§ Extracted text:

== == ==

- Sonda Location in West Bengal, India Sonda Sonda (India)
- Coordinates: 23°24′26″N 88°31′23″E﻿ / ﻿23.40732°N 88.523165°E
- Country: India
- State: West Bengal
- District: Nadia

Area
- • Total: 5.7467 km^{2} (2.2188 sq mi)

Population (2011)
- • Total: 4,511
- • Density: 785.0/km^{2} (2,033/sq mi)

Languages
- • Official: Bengali, English
- Time zone: UTC+5:30 (IST)
- PIN: 741103
- Telephone/STD code: 03471
- Lok Sabha constituency: Krishnanagar
- Vidhan Sabha constituency: Krishannagar Uttar
- Website: nadia.gov.in

= Sonda, Nadia =

Sonda is a census town in the Krishnanagar I CD block in the Krishnanagar Sadar subdivision of the Nadia district in the state of West Bengal, India.

==Geography==

===Location===
Sonda is located at .

As per the map of Krishnagar I CD block, both Sonda and Paschimbhatjangla are adjacent to Krishnanagr.

== == ==

§ Supplied material:
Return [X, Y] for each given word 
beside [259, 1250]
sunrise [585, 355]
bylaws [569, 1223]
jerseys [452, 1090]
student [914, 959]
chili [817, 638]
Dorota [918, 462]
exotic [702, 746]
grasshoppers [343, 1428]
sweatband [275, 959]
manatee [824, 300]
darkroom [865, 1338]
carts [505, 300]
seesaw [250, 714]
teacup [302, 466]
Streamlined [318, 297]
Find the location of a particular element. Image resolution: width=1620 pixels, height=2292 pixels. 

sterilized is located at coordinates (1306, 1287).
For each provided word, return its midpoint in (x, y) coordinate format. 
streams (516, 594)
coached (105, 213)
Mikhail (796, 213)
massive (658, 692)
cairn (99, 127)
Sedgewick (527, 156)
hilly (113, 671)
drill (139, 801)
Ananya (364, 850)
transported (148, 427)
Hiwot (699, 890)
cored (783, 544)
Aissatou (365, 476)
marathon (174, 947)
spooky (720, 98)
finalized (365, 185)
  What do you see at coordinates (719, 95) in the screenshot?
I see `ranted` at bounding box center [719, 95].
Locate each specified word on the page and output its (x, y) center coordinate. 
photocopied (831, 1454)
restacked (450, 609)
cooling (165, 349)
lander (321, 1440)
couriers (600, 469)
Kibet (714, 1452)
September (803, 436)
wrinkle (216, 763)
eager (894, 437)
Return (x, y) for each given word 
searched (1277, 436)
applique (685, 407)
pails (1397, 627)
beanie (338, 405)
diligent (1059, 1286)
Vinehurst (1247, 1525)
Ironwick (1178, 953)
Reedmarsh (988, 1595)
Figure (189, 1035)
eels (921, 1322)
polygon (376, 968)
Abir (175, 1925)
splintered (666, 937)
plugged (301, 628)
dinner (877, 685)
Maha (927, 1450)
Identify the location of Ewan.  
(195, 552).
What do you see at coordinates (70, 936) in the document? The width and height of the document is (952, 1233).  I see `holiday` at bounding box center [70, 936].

== == ==

§ Exercises to complete:
a: Write out the passage of the Sonda text from "- Coordinates: 23°24′26″N" up to and including "Population (2011)", unchanged.
b: In the Sonda text, what is the stated basis for saying that Sonda and Paschimbhatjangla are adjacent to Krishnanagar?
The material has no connection to the Sonda text.

§ Solutions in order:
a:
- Coordinates: 23°24′26″N 88°31′23″E﻿ / ﻿23.40732°N 88.523165°E
- Country: India
- State: West Bengal
- District: Nadia

Area
- • Total: 5.7467 km^{2} (2.2188 sq mi)

Population (2011)

b: The statement rests on the map of the Krishnagar I CD block. According to that map, both Sonda and Paschimbhatjangla lie next to the town.